# Association rules using Instacart Market Basket Analysis Dataset

### Motivation:
Understand consumer behaviour using a machine learning algorithm. 

## 1 - Importing the libraries and preparing the data

In [None]:
import numpy as np 
import pandas as pd 



import os
for dirname, _, filenames in os.walk('/kaggle/input'):
    for filename in filenames:
        print(os.path.join(dirname, filename))


In [None]:
!pip install apyori

In [None]:
from apyori import apriori
from collections import Counter
from datetime import datetime
from itertools import combinations
import matplotlib.pyplot as plt

> ### Preparing the data

In [None]:
import zipfile
with zipfile.ZipFile('../input/instacart-market-basket-analysis/aisles.csv.zip', 'r') as zip_ref:
    zip_ref.extractall('output')
with zipfile.ZipFile('../input/instacart-market-basket-analysis/departments.csv.zip', 'r') as zip_ref:
    zip_ref.extractall('output')    
with zipfile.ZipFile('../input/instacart-market-basket-analysis/orders.csv.zip', 'r') as zip_ref:
    zip_ref.extractall('output')
with zipfile.ZipFile('../input/instacart-market-basket-analysis/order_products__prior.csv.zip', 'r') as zip_ref:
    zip_ref.extractall('output')
with zipfile.ZipFile('../input/instacart-market-basket-analysis/order_products__train.csv.zip', 'r') as zip_ref:
    zip_ref.extractall('output')
with zipfile.ZipFile('../input/instacart-market-basket-analysis/products.csv.zip', 'r') as zip_ref:
    zip_ref.extractall('output')

Checking if the files are in the folder 'output'

In [None]:
from subprocess import check_output
print(check_output(["ls", "./output"]).decode("utf8"))

### Reading the datasets
Checking data types and other information about the Aisles, Departments, Products and Orders Datasets. 

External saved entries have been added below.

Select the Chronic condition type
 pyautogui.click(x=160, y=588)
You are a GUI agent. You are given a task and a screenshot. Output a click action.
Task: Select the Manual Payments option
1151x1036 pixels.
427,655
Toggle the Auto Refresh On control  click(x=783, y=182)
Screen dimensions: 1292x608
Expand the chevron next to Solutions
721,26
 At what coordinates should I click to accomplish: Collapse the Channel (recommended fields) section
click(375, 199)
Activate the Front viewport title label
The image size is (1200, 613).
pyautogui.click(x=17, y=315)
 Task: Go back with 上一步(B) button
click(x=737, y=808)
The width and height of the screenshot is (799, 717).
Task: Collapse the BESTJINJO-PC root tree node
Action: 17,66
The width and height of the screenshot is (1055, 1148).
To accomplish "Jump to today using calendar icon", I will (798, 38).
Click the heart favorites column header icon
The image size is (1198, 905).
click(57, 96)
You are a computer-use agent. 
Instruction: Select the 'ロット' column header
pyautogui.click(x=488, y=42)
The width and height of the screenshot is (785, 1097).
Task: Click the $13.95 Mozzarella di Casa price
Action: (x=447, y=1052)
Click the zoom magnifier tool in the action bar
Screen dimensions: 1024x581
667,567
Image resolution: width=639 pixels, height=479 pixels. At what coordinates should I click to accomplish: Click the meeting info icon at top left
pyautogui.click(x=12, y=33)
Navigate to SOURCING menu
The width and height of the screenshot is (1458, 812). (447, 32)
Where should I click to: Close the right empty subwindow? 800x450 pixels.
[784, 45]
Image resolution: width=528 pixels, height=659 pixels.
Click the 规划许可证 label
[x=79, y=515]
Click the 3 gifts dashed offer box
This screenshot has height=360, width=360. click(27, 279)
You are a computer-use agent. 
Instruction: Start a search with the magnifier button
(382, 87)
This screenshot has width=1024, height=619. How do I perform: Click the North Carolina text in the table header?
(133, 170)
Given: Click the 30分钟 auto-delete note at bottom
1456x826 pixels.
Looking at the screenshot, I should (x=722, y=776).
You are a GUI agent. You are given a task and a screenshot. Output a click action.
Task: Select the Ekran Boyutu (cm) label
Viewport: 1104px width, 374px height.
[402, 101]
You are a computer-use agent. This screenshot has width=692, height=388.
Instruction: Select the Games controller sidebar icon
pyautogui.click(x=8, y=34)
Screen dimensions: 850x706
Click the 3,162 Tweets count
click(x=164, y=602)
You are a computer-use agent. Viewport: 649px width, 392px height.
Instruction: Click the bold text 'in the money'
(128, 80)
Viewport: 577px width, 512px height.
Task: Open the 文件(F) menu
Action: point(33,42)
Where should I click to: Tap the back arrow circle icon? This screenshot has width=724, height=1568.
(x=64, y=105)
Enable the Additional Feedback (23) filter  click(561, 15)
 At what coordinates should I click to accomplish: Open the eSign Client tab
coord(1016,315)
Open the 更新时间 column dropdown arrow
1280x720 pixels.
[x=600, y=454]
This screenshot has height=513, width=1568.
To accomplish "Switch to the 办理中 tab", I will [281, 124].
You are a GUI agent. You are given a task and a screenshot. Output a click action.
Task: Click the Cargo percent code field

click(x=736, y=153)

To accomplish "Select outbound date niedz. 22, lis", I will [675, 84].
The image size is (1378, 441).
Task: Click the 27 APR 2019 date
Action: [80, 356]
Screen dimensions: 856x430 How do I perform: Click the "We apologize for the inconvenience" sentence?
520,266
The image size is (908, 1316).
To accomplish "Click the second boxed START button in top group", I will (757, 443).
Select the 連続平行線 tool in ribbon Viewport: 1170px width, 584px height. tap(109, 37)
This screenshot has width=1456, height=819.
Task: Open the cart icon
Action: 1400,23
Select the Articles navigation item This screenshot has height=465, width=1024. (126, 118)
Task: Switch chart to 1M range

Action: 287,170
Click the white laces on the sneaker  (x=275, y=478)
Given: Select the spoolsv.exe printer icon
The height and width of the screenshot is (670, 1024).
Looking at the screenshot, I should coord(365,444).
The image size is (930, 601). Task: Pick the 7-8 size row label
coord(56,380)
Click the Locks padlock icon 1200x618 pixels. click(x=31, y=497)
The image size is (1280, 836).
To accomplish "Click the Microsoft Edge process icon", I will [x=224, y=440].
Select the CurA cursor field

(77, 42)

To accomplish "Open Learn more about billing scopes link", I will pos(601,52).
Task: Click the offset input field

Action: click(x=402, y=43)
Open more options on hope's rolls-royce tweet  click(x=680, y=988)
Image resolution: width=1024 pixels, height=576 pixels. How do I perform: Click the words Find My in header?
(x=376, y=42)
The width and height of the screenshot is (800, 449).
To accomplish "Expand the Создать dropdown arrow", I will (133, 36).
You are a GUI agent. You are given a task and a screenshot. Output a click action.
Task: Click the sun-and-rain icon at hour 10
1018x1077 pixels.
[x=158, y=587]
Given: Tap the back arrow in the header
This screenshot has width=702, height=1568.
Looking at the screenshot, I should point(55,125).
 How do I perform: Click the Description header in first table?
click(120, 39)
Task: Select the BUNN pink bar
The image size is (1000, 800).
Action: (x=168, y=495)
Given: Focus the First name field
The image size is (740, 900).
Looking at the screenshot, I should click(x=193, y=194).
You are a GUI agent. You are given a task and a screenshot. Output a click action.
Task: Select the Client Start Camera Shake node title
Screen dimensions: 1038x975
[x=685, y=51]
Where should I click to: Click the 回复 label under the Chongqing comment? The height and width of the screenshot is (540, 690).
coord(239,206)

The dataset aisles contains all the ailes in the supermarket. To each aisle it is assigned an ID. 

In [None]:
aisles = pd.read_csv('./output/aisles.csv')
aisles.head()

In [None]:
aisles.info()

In [None]:
aisles.isna().sum(axis = 0)

The dataset departments contains a list of all departments in the supermarket. To each department it is assigned an ID. 

In [None]:
departments = pd.read_csv('./output/departments.csv')
departments.head()

In [None]:
departments.info()

In [None]:
departments.shape

There are 21 departments in this supermarket

The dataset Products lists all the products there are in the supermarket classified by aisle ID and department ID

In [None]:
products = pd.read_csv('./output/products.csv') 
products.head()

In [None]:
products.info()

In [None]:
products.shape

In [None]:
products.isna().sum(axis = 0)

In [None]:
products.describe()

The dataset orders tells to which set (prior, train, test) an order belongs, considering the machine learning model. 

In [None]:
orders = pd.read_csv('./output/orders.csv') 
orders.head()

In [None]:
orders.info()

In [None]:
orders.shape

Let's check how many data points are associated to each label of the eval_set column:

In [None]:
orders.eval_set.value_counts()

Deleting unecessary data for this analysis:

In [None]:
orders.drop('eval_set', axis = 1, inplace=True)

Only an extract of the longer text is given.